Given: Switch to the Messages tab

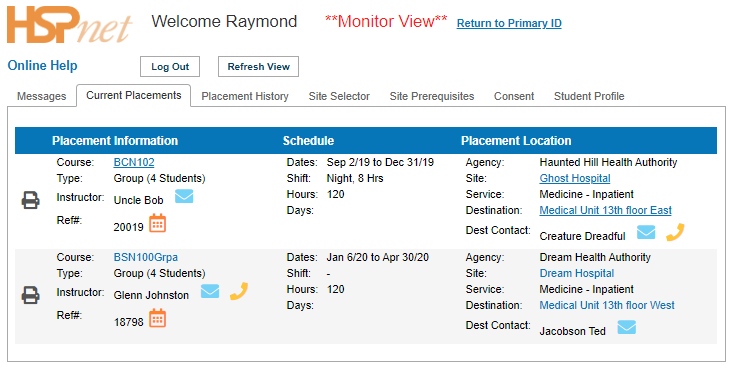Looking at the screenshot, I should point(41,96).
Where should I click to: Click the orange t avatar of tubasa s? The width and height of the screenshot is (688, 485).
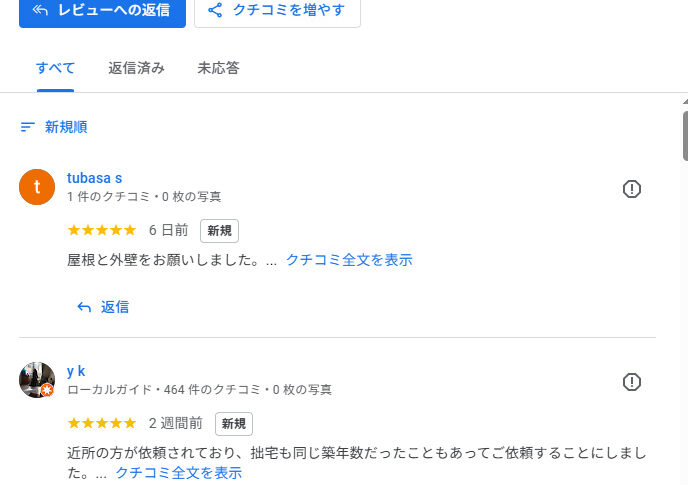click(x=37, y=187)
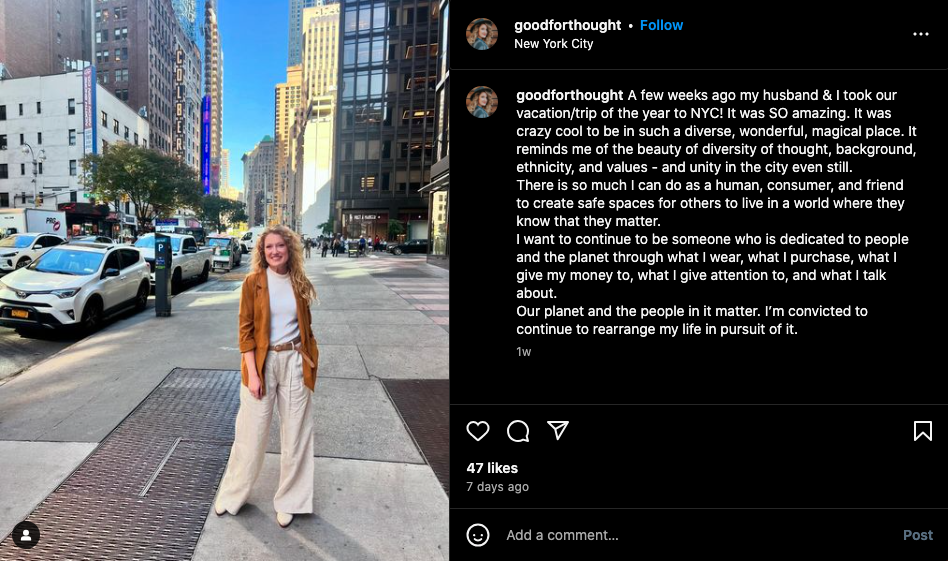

...

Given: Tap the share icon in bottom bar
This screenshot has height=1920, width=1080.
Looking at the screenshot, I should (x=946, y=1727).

*Problem*: Set down again, without changes, the part of the material that opens with the line containing "Given: Switch to the Messages tab" and closes with the line containing "click(x=37, y=187)", including both of those lines. Leave the pictures out of your answer.

*Solution to this task*:
Given: Switch to the Messages tab

Looking at the screenshot, I should point(41,96).
Where should I click to: Click the orange t avatar of tubasa s? The width and height of the screenshot is (688, 485).
click(x=37, y=187)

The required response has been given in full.